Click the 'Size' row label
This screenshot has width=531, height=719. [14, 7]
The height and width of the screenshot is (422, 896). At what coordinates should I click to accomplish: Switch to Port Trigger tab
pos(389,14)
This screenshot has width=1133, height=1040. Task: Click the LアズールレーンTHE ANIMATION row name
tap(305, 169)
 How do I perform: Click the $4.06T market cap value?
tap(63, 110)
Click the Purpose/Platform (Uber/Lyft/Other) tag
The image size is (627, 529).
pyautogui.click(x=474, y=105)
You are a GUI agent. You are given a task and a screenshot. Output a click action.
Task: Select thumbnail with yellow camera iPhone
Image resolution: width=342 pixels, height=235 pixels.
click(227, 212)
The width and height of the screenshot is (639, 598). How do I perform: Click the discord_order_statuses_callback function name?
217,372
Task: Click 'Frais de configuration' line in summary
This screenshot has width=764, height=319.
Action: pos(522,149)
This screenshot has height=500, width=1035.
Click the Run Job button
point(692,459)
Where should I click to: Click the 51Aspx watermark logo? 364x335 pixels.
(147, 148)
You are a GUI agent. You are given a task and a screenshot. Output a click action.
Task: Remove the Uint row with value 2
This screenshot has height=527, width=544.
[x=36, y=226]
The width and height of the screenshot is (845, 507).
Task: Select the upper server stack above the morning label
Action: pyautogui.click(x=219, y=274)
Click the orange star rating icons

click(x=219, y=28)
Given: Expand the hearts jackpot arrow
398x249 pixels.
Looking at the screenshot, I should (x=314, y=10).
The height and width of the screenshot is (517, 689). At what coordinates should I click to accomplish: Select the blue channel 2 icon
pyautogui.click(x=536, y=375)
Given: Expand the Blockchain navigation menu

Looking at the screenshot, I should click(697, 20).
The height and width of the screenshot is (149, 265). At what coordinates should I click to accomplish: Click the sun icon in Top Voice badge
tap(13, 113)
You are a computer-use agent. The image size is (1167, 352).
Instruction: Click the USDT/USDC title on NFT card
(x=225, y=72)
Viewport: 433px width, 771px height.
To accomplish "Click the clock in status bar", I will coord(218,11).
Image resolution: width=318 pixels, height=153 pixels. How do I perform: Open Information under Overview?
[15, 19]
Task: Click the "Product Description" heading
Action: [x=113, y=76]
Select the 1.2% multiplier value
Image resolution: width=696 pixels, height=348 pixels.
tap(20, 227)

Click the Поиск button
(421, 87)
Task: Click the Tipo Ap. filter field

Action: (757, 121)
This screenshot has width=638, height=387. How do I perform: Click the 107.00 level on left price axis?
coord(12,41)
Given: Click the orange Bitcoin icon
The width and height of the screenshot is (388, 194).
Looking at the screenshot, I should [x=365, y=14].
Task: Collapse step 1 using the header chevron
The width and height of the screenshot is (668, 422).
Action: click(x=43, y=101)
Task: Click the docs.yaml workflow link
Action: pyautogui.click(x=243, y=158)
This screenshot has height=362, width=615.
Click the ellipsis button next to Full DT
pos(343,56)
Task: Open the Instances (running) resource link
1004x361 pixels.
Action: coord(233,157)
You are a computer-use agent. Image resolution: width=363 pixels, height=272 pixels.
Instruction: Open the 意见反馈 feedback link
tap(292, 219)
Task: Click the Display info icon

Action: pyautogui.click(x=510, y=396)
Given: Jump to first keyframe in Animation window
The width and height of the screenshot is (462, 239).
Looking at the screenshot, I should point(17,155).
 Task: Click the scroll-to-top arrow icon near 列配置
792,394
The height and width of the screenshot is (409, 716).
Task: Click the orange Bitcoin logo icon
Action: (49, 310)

◆ **Work to be completed**:
Whatever the material above holds, copy it over exactly, line by line.

◆ **Result**:
Click the 'Size' row label
This screenshot has width=531, height=719. [14, 7]
The height and width of the screenshot is (422, 896). At what coordinates should I click to accomplish: Switch to Port Trigger tab
pos(389,14)
This screenshot has width=1133, height=1040. Task: Click the LアズールレーンTHE ANIMATION row name
tap(305, 169)
 How do I perform: Click the $4.06T market cap value?
tap(63, 110)
Click the Purpose/Platform (Uber/Lyft/Other) tag
The image size is (627, 529).
pyautogui.click(x=474, y=105)
You are a GUI agent. You are given a task and a screenshot. Output a click action.
Task: Select thumbnail with yellow camera iPhone
Image resolution: width=342 pixels, height=235 pixels.
click(227, 212)
The width and height of the screenshot is (639, 598). How do I perform: Click the discord_order_statuses_callback function name?
217,372
Task: Click 'Frais de configuration' line in summary
This screenshot has width=764, height=319.
Action: pos(522,149)
This screenshot has height=500, width=1035.
Click the Run Job button
point(692,459)
Where should I click to: Click the 51Aspx watermark logo? 364x335 pixels.
(147, 148)
You are a GUI agent. You are given a task and a screenshot. Output a click action.
Task: Remove the Uint row with value 2
This screenshot has height=527, width=544.
[x=36, y=226]
The width and height of the screenshot is (845, 507).
Task: Select the upper server stack above the morning label
Action: pyautogui.click(x=219, y=274)
Click the orange star rating icons

click(x=219, y=28)
Given: Expand the hearts jackpot arrow
398x249 pixels.
Looking at the screenshot, I should (x=314, y=10).
The height and width of the screenshot is (517, 689). At what coordinates should I click to accomplish: Select the blue channel 2 icon
pyautogui.click(x=536, y=375)
Given: Expand the Blockchain navigation menu

Looking at the screenshot, I should click(697, 20).
The height and width of the screenshot is (149, 265). At what coordinates should I click to accomplish: Click the sun icon in Top Voice badge
tap(13, 113)
You are a computer-use agent. The image size is (1167, 352).
Instruction: Click the USDT/USDC title on NFT card
(x=225, y=72)
Viewport: 433px width, 771px height.
To accomplish "Click the clock in status bar", I will coord(218,11).
Image resolution: width=318 pixels, height=153 pixels. How do I perform: Open Information under Overview?
[15, 19]
Task: Click the "Product Description" heading
Action: [x=113, y=76]
Select the 1.2% multiplier value
Image resolution: width=696 pixels, height=348 pixels.
tap(20, 227)

Click the Поиск button
(421, 87)
Task: Click the Tipo Ap. filter field

Action: (757, 121)
This screenshot has width=638, height=387. How do I perform: Click the 107.00 level on left price axis?
coord(12,41)
Given: Click the orange Bitcoin icon
The width and height of the screenshot is (388, 194).
Looking at the screenshot, I should [x=365, y=14].
Task: Collapse step 1 using the header chevron
The width and height of the screenshot is (668, 422).
Action: click(x=43, y=101)
Task: Click the docs.yaml workflow link
Action: pyautogui.click(x=243, y=158)
This screenshot has height=362, width=615.
Click the ellipsis button next to Full DT
pos(343,56)
Task: Open the Instances (running) resource link
1004x361 pixels.
Action: coord(233,157)
You are a computer-use agent. Image resolution: width=363 pixels, height=272 pixels.
Instruction: Open the 意见反馈 feedback link
tap(292, 219)
Task: Click the Display info icon

Action: pyautogui.click(x=510, y=396)
Given: Jump to first keyframe in Animation window
The width and height of the screenshot is (462, 239).
Looking at the screenshot, I should point(17,155).
 Task: Click the scroll-to-top arrow icon near 列配置
792,394
The height and width of the screenshot is (409, 716).
Task: Click the orange Bitcoin logo icon
Action: (49, 310)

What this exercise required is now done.